Now, I can do this using structural pattern matching, with the following code:

for i, inner_list in enumerate(data):
    match inner_list:

        case [(4 | 5) as left, *middle, (4 | 5) as right]:
            data[i].insert(0, ('b1', 'b2')[left == right])

        case [(4 | 5), *rest]:
            data[i].insert(0, 'l')

        case [*rest, (4 | 5)]:
            data[i].insert(0, 'r')

        case [_, *middle, _] if (middle.count(4) + middle.count(5)) >= 2:  ## This part ##
            data[i].insert(0, 't')
        
        case _:
            data[i].insert(0, 'x')

pprint(data)

Output

[['r', 1, 2, 5, 3, 4],
 ['t', 7, 5, 8, 4, 9],
 ['r', 2, 3, 4, 4, 5],
 ['x', 1, 3, 1, 6, 7],
 ['l', 5, 6, 0, 7, 8],
 ['b1', 4, 3, 0, 7, 5],
 ['b2', 4, 4, 4, 5, 4],
 ['b2', 5, 2, 9, 3, 5]]

The problem is the ## marked block above. Of course I can move that part inside the block, and check there, but I was wondering whether the if part can be avoided altogether, i.e. some pattern that would match at least two 4 and/or 5s.

---

EDIT The [_, *middle, _] part is actually me being suggestive that I am looking for a pattern to match the scenario, I'm aware, in actuality this could be done like: case _ if sum(i in (4, 5) for i in inner_list) >= 2

Answer 1

Like you, I am excited about Python's new pattern matching. Unfortunately, I don't think your use case is a good fit. Every tool has strengths and weaknesses. In this specific situation, ordinary if-else logic seems easier to write, read, and understand. For example:

def get_prefix(xs):
    lft = xs[0]
    rgt = xs[-1]
    T45 = (4, 5)
    if lft in T45 and rgt in T45:
        return 'b2' if lft == rgt else 'b1'
    elif lft in T45:
        return 'l'
    elif rgt in T45:
        return 'r'
    elif sum(x in T45 for x in xs) > 1:
        return 't'
    else:
        return 'x'

new_rows = [[get_prefix(row)] + row for row in data]

Answer 2

I like your implementation as a whole, I do not think the if part you mentioned is the problem. [_, *middle, _] is a bigger problem as it is expensive to split the list over and over again.

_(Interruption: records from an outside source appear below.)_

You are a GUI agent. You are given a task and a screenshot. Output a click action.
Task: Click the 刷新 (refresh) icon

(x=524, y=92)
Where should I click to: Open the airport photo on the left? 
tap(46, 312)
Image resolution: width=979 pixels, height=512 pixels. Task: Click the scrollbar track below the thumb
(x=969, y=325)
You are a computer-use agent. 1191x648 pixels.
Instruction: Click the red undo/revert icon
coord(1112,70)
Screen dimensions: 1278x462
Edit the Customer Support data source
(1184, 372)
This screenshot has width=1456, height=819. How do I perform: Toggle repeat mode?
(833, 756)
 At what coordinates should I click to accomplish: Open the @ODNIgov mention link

Similarly if we are talking about performance using count is a tad lazy. What if our list contain thousand of values, and the list starts of as [3,5,...] count would count every five in the list, instead of returning after you found your desired number of fives.

In a similar vein I really despite hardcoded variables. What if you suddenly needed to test 3 and 2 instead of 4 and 5. Or maybe you needed at least 3 fours or 2 fives. The dict lookups are performed as O(1)

from pprint import pprint

VALUES = [4, 5]
STARTS_WITH = {VALUES[0]: "l", VALUES[1]: "l"}
ENDS_WITH = {VALUES[0]: "r", VALUES[1]: "r"}
START_AND_ENDS = "b1"
START_OR_ENDS = "b2"
MATCH_AT_LEAST_X_VALUES = "t"
AT_LEAST_MATCH = {VALUES[0]: 2, VALUES[1]: 1}
NO_MATCH = "x"


def contains_at_least_n_equal_values(lst, value, counts):
    count = 0
    for elem in lst:
        if elem == value:
            count += 1
            if count >= counts:
                return True
    return False


def decorate(data):
    def symbol_2_append(first_digit, middle_digits, last_digit):
        if first_digit in STARTS_WITH:
            if last_digit in ENDS_WITH:
                return START_AND_ENDS if first_digit == last_digit else START_OR_ENDS
            else:
                return STARTS_WITH[first_digit]
        elif last_digit in ENDS_WITH:
            return ENDS_WITH[last_digit]
        # If VALUES occurs at least X times in the the middle digits
        # we return some string. X is defined in AT_LEAST_MATCH
        for value in VALUES:
            n = AT_LEAST_MATCH[value]
            if contains_at_least_n_equal_values(middle_digits, values, n):
                return MATCH_AT_LEAST_X_VALUES
        return NO_MATCH

    new_data = []

    for i, (first_digit, *middle_digits, last_digit) in enumerate(data):
        symbol = symbol_2_append(first_digit, middle_digits, last_digit)
        new_data.append([symbol, first_digit, *middle_digits, last_digit])

    return new_data


if __name__ == "__main__":

    data = [  # index
        [1, 2, 5, 3, 4],  #   0
        [7, 5, 8, 4, 9],  #   1
        [2, 3, 4, 4, 5],  #   2
        [1, 3, 1, 6, 7],  #   3
        [5, 6, 0, 7, 8],  #   4
        [4, 3, 0, 7, 5],  #   5
        [4, 4, 4, 5, 4],  #   6
        [5, 2, 9, 3, 5],  #   7
    ]

    new_data = decorate(data)

    pprint(new_data)